Bu durumda “Bu kelime buradan geliyor, bu kelime bundan türemiştir” gibi mutlak ifadelerden kaçınmak, ihtimallerle konuşmak gerekir. Sadece kelime benzerlikleri üzerinden gidilecek olsa, bir Adanalı da çıkıp “Aslında Tevrat’ta Aden diye geçen bölge Adana’dır. Aden zamanla Adana olmuştur.” diyebilir. Yahut bir Ispartalı “Tarihte Sparta diye bilinen yer aslında Isparta’dır. Yunanlar her şeyi bizden aldıkları gibi bunu da bizden almışlardır.” diyebilir. Demek ki kelime benzerlikleri tek başına bir anlam ifade etmemektedir.

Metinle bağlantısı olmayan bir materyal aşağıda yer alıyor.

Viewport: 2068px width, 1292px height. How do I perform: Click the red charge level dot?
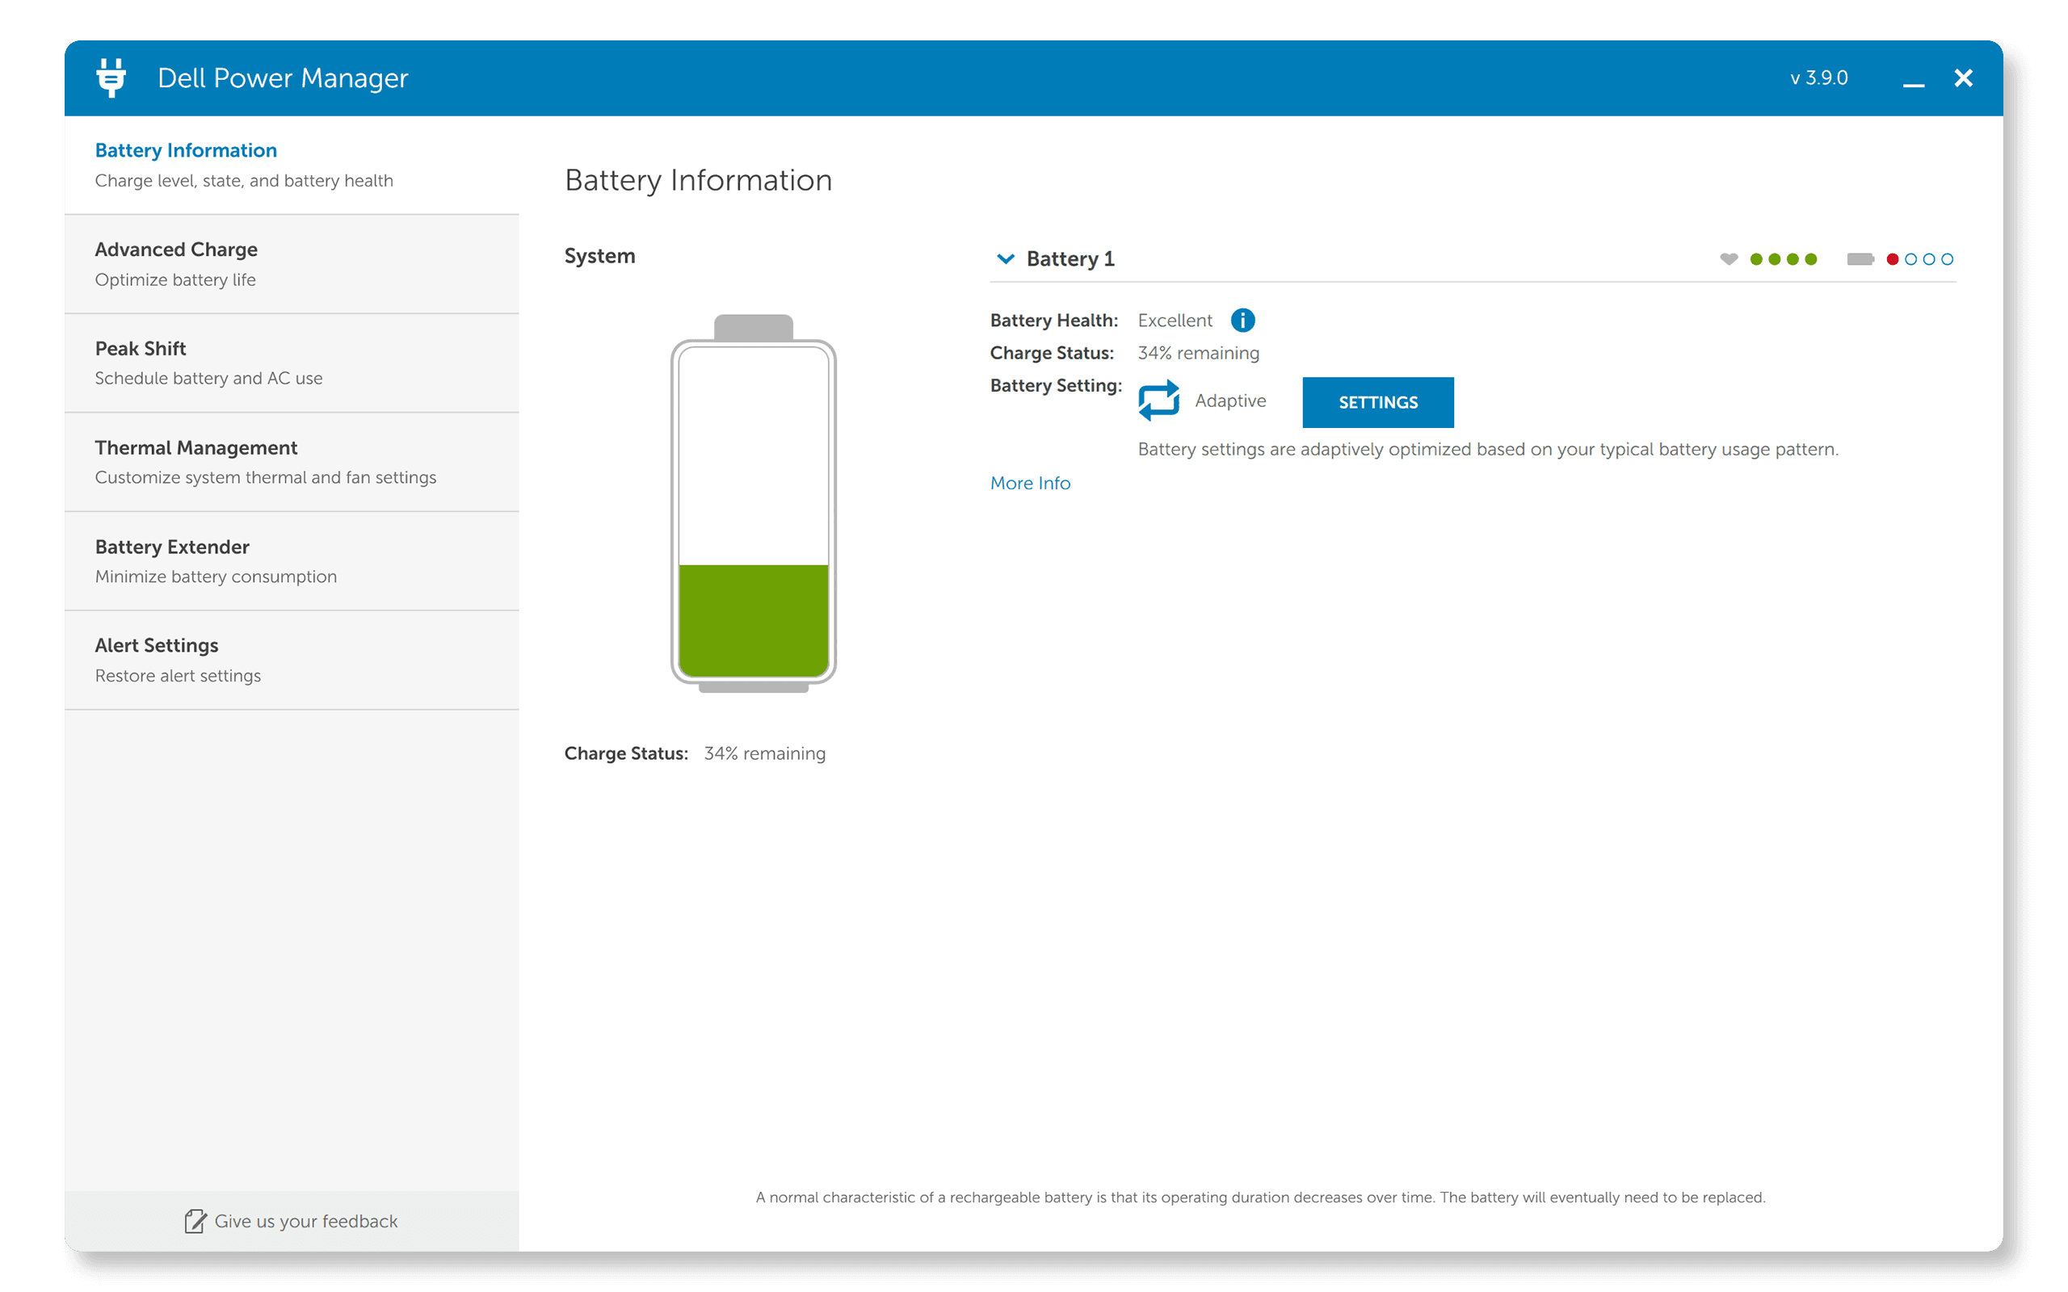[x=1892, y=259]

Sonuç olarak, tarihsel analizlerde kelime benzerlikleri tek başına yeterli bir kanıt oluşturmaz. Bir terimin veya kavramın başka bir dilden ya da kültürden etkilenmiş olabileceğini öne sürmek için, filolojik, arkeolojik ve tarihsel kanıtların bütünlüklü bir biçimde ele alınması gerekir. Bu nedenle, kesinlik içeren iddialardan kaçınılmalı, yalnızca olasılıklar çerçevesinde temkinli yorumlar yapılmalıdır.
 

Aden Bahçesi/Cenneti
 

Tevrat’ın Yaratılış kitabında Aden Bahçesi’ne ilişkin anlatım şu şekildedir:
 

RAB Tanrı doğuda, Aden'de bir bahçe dikti. Yarattığı Adem'i oraya koydu. Bahçede iyi meyve veren türlü türlü güzel ağaç yetiştirdi. Bahçenin ortasında yaşam ağacıyla iyiyle kötüyü bilme ağacı vardı. Aden'den bir ırmak doğuyor, bahçeyi sulayıp orada dört kola ayrılıyordu. İlk ırmağın adı Pişon'dur. Altın kaynakları olan Havila sınırları boyunca akar. Orada iyi altın, reçine ve oniks bulunur. İkinci ırmağın adı Gihon'dur, Kûş sınırları boyunca akar. Üçüncü ırmağın adı Dicle'dir, Asur'un doğusundan akar. Dördüncü ırmak ise Fırat'tır.”1

Aden bölgesinin konumuna dair tarih boyunca çok sayıda iddia ortaya atılmıştır. Ancak bu bahçenin kesin konumunun tespit edilemediğini söyleyebiliriz. Bazı görüşlere göre Aden Bahçesi, İran Körfezi’nin kuzeyinde veya Güney Mezopotamya’da yer almaktadır. Kimileri ise Nahcivan ve Ağrı bölgesini, Ermeni Platosu’nu, Tebriz civarını ya da Telassar (bazı yorumlara göre Telafer) şehrini Aden Bahçesi ile ilişkilendirmiştir. Bir diğer iddiaya göre Aden Lübnan ormanlarında bulunmaktadır. Mormon inancına göre ise Aden Bahçesi, Amerika kıtasında Missouri eyaletinin Jackson County bölgesindedir.
 

Bununla birlikte, Tevrat’ta geçen Pişon ve Gihon nehirlerinin hangi nehirler olduğu konusu da belirsizdir. Fırat ve Dicle’nin kimliği açıkça belirtilmiş olsa da Pişon ve Gihon’un günümüzde bilinen hangi akarsulara karşılık geldiği kesin olarak tespit edilememektedir.

 

Bu tür mekânsal spekülasyonlar, yalnızca Aden Bahçesi ile sınırlı değildir. Ashab-ı Kehf Mağarası’ndan Hz. Nuh’un (as) gemisinin indiği yere kadar pek çok dinî anlatı, farklı coğrafyalarda sahiplenilerek belirli bölgelere atfedilmektedir. Ancak bu tür iddialar genellikle tarihsel, arkeolojik ve filolojik kanıtlardan ziyade efsaneler ve yerel inanışlar üzerine inşa edilmiştir. 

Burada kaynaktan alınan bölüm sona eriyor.